Apropos the last posting, and the conclusion that none of us should be without a horn section, this is something I have only recently come around to fully appreciating, sax and brass being somehow affectations from evil jazz, that alien life force that only eventually, sometimes, sidles into a psyche. I am lucky, I think, enough to have finally “got” jazz, albeit something that required some deliberation, dedication (and derision!) But how big is a big band? When does a small band become a big band? And what is a medium band? And does it have to have the full parp of brass and reeds? (Sometimes it helps when they call it a big band, so as to rule out doubt, which takes me to my tale.)
Just over 5 years ago my then wife won us 2 tickets for an event at the Barbican, London, entitled ‘Big Band Britannia’, which could have possibly answered each and every of my questions. This was designed to be a history and showcase of jazz in the U.K., as played out with and by, um, big bands, which generally seemed to be upward of 15 souls, in rows, cantilevered into those hierarchical rows reminiscent of the Glenn Miller Orchestra in a wartime newsreel, each with their brand bedecked music stand ahead of them. So all the trumpets sit together, with a row also of trombones, and the saxes in another, ranging from petite soprano to massive baritone. Double bass and drums squeezed into another gap on the stage, with optional guitar/banjo/piano etc. etc. And it was wonderful stuff, kicking off with a tradjazz Dixieland selection, before moving through the decades up to date. Because Wynton Marsalis was in town with his Lincoln Center Orchestra, he popped in for a blow, before some belated British credibility in this most American of art forms, arrived in the form of a tribute to the largely South African influx of musicians who made up ‘Brotherhood of Breath’, a late 60s powerhouse of modern jazz, cascading between hard-bop, township influences and the wackier world of Sun-Ra. This was a wonderful moment, with the elderly participation of Harry Beckett, himself from Barbados, on trumpet. Here's a tune from their prime. It’s true other parts of the show weren’t so much to my choice, but it was a wonderful experience. Sadly I can find no archive material of the night. (Anyone looking for evenings of that calibre could do a lot worse than follow Sebastian Scotney’s excellent webzine London Jazz, allowing that living there would be a distinct advantage.)

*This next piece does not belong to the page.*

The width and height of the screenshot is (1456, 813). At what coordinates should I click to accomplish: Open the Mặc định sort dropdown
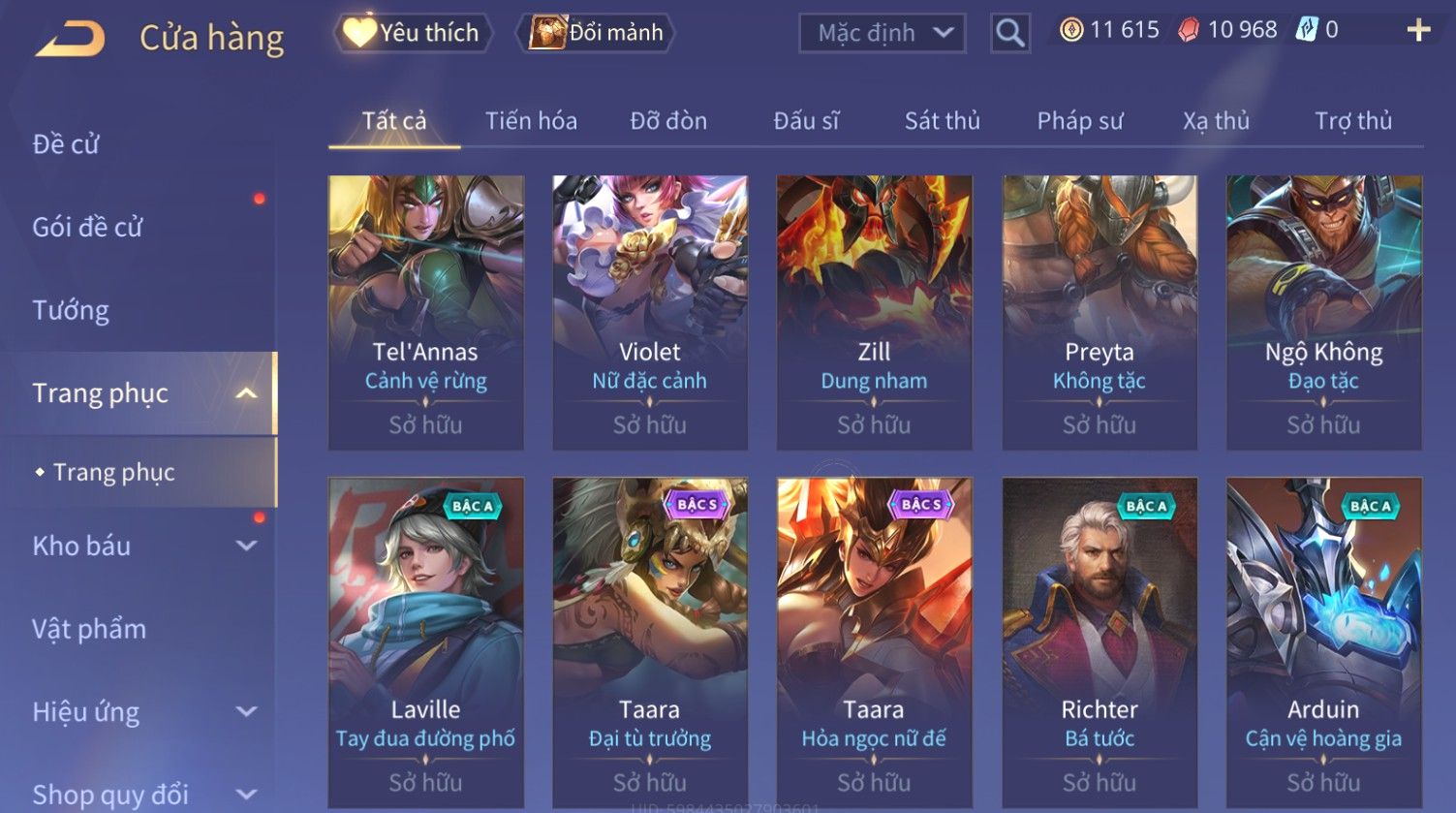coord(883,34)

In the more familiar world of rock and pop, generally safer territory for SMM, perhaps the best known big band is that of ex-Squeeze piano tinkler, Jools Holland. His Rhythm & Blues Orchestra has become a national institution over here, the centrepiece of yearly New Years Eve extravaganzas (or Hootenanny’s, if you will) on the BBC main TV station, culminating in Big Ben counting down the chimes to midnight. Basically a big band blues and boogie woogie organisation, with tinges of jazz and swing, this single unit perhaps keeps much of the British jazz institution in paid work, thus affording them the time and opportunity to do their own thing for the rest of the year. OK, there is a big annual tour, often with special guests to add to the mix, much as on the TV show. Recent tours have included such as Dave Edmunds, Marc Almond, Alison Moyet and, each and every year, the very wonderful Ruby Turner, as in the extended clip above. LPs have included Eric Clapton, Dr John and Van Morrison. On the box guests tend towards the bigger, with Paul McCartney, Adele, and Annie Lennox appearing in recent years. Jools Holland also hosts the last remaining bastion of live music on british TV, the long running ‘Later,’ which brings always an eclectic assortment of bands and singers, performing a song or two in turn. Somehow, or despite these credentials, Holland has become a much derided figure, when, whether we like or not his boogie-woogie, he is flying a lone flag in mainstream television and deserves more credit. In the U.K. we call it tall poppy syndrome. I call him a national treasure. OK, a slightly irritating national treasure, but imperial garb has always been itchy.